### WHAT YOU NEED TO DO
Starting at the line containing "Current [426, 403]" and continuing through the last line, reproduce each line with "member" renamed to "employee" and nothing else altered. Output only those lines.
** BEGIN ENTRIES SHOWN **
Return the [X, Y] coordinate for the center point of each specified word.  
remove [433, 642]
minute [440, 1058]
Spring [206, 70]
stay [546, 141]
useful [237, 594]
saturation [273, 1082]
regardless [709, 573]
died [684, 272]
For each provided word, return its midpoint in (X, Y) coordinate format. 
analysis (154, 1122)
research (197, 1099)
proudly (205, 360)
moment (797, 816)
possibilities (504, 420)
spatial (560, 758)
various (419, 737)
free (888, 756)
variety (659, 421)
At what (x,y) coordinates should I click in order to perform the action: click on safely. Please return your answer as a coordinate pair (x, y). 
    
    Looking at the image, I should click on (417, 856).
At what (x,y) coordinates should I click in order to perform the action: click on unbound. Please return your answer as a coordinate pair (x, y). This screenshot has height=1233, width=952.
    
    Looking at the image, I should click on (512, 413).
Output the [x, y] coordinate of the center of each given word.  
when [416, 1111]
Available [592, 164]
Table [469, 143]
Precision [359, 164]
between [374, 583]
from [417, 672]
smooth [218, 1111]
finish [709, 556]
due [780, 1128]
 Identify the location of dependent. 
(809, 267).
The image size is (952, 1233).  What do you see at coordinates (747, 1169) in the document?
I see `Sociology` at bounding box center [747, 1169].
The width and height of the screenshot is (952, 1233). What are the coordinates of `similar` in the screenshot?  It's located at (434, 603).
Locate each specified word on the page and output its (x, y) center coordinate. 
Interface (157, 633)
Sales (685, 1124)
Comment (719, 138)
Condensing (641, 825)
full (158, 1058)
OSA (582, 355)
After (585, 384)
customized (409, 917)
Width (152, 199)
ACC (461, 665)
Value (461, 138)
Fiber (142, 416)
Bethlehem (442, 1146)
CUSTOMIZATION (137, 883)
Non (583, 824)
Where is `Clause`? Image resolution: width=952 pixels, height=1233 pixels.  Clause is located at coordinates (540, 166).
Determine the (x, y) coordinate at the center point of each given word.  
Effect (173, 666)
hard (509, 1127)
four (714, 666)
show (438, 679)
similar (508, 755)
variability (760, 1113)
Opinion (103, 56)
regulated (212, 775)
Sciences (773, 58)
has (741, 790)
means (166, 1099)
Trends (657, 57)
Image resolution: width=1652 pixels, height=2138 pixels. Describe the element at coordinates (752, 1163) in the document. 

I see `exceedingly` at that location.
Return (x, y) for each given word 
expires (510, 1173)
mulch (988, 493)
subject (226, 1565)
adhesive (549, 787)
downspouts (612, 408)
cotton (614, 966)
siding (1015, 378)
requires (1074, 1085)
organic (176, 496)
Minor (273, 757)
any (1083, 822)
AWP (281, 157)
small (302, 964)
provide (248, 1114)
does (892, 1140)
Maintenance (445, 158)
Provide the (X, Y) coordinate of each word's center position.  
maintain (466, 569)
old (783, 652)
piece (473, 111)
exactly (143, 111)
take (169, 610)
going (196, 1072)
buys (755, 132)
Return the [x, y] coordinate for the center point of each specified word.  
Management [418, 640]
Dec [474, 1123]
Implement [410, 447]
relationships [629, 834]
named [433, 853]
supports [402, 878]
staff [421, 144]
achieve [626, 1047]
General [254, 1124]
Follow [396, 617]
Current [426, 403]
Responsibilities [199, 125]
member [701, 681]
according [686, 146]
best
** END ENTRIES SHOWN **
### RESPONSE TO THE TASK
Current [426, 403]
Responsibilities [199, 125]
employee [701, 681]
according [686, 146]
best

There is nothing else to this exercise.